Kampuchea, formerly known as Cambodia, came under the control of a Communist group, the Khmer Rouge, in 1975 after a five-year civil war. Their leader, Pol Pot, turned the country into a charnel house by directing a murderous drive to eliminate his opponents. Some 2 million people were killed. Three years later Vietnamese forces, backed by the Soviet Union, swept through the country, setting up a puppet government that both the U.S. and the U.N. refuse to recognize.
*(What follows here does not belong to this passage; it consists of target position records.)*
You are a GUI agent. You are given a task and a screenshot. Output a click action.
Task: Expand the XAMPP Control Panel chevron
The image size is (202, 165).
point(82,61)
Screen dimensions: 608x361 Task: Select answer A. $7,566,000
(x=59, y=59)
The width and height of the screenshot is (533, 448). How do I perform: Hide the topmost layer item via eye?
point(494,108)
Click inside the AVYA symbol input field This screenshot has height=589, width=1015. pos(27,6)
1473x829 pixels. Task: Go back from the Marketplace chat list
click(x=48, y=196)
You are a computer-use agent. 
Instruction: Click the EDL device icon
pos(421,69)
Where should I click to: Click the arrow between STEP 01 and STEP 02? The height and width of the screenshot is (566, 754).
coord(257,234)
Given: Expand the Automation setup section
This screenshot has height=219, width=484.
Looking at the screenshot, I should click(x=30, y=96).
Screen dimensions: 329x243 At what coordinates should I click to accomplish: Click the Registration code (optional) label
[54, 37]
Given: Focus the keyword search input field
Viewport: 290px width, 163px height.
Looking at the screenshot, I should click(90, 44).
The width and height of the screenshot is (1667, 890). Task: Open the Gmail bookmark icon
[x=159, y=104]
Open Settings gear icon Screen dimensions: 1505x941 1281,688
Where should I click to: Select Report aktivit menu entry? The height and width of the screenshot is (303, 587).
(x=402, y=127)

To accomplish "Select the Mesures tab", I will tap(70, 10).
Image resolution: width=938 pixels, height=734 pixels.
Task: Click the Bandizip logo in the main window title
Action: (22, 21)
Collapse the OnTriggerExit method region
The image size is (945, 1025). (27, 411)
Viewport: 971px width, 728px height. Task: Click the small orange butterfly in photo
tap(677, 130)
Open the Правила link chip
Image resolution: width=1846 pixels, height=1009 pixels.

In addition to the Khmer Rouge, whose 35,000 guerrillas are supported by China, the armed opposition to the current regime includes two non-Communist groups: one led by Son Sann, the other led in absentia by the exiled Prince Norodom Sihanouk.

Military supplies and funding for this unlikely coalition of resistance groups has come largely from China and from a pro-Western organization, the Association of Southeast Asian Nations, which includes Thailand, Malaysia, Indonesia, Singapore, Brunei and the Philippines. Pressure on the Administration to provide U.S. aid has been spearheaded by Congressman Stephen Solarz, a New York Democrat. A strong foe of funding the contras in Nicaragua, Solarz considers the two non-Communist resistance groups in Kampuchea the real "freedom fighters." He helped persuade the House Foreign Affairs Committee to recommend $5 million in aid to those groups.

Son Sann and Prince Norodom Ranariddh, son of Prince Sihanouk, traveled to Washington last week to seek Administration approval for such an appropriation. Said Son Sann after meeting with Secretary of State George Shultz: "I am sure the U.S. will come to our aid. I ask for assistance, not U.S. troops." Shultz reportedly made no commitments, but Son Sann said that he was assured by the Secretary that he was "among friends."

"Military assistance," a State Department spokesman said last week, "is neither necessary nor desirable under current circumstances." Still, the congressional backing gives the Administration flexibility to provide more direct military aid in the future. Said another State Department official: "We are delighted that the initiative came from Congress."